Spam-fighting organization Spamhaus said Wednesday it had been buffeted by a massive "denial of service" attack since mid-March, apparently from groups angry at being blacklisted by the Geneva-based outfit.
"It is a small miracle that we're still online," Spamhaus researcher Vincent Hanna said in an interview. The interruptions came after Spamhaus temporarily added CyberBunker, a Dutch Web-hosting company, to a blacklist that is used by email providers to weed out spam.
Denial-of-service attacks overwhelm target servers with traffic.
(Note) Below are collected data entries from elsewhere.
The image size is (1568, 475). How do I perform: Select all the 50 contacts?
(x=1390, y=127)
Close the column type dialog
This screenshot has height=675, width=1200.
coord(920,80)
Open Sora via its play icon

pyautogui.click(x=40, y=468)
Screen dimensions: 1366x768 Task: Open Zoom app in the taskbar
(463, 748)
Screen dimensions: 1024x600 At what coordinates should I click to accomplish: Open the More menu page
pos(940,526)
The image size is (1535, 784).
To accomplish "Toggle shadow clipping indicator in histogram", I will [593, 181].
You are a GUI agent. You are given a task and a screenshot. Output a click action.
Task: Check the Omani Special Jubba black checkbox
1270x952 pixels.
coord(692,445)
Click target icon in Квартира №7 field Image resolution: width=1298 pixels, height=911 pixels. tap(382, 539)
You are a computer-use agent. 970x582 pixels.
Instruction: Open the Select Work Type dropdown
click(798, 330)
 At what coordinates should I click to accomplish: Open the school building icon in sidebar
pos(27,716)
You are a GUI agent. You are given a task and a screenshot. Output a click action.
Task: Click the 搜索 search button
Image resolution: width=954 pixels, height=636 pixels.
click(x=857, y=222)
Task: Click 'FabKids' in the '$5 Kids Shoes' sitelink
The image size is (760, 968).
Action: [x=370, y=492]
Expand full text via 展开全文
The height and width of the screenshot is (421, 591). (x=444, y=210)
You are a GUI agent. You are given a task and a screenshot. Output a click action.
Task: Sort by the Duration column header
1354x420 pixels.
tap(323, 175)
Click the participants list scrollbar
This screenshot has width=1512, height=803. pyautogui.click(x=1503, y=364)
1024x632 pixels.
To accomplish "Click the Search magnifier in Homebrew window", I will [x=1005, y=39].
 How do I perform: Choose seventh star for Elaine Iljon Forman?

In a blog post, San Francisco-based CloudFlare Inc. said the attackers were taking advantage of weaknesses in the Internet's infrastructure to trick servers from across the Internet into routing billions of bits of junk traffic to Spamhaus every second.
The attack could be bad news for email users, many of whose incoming messages are checked against Spamhaus' widely used and constantly updated blacklists.
Hanna said that his site had so far managed to stay on top of the spammers, but he warned that being knocked offline could give them an opening to step up their mailings.
The New York Times, calling the disruptions "one of the largest computer attacks on the Internet," reported Wednesday that millions of Web users have experienced delays in services such as Netflix video streaming or couldn't reach a certain website for a short time.
"The size of the attack hurt some very large networks and Internet exchange points such as the London Internet Exchange," John Reid, a spokesman for Spamhaus, said.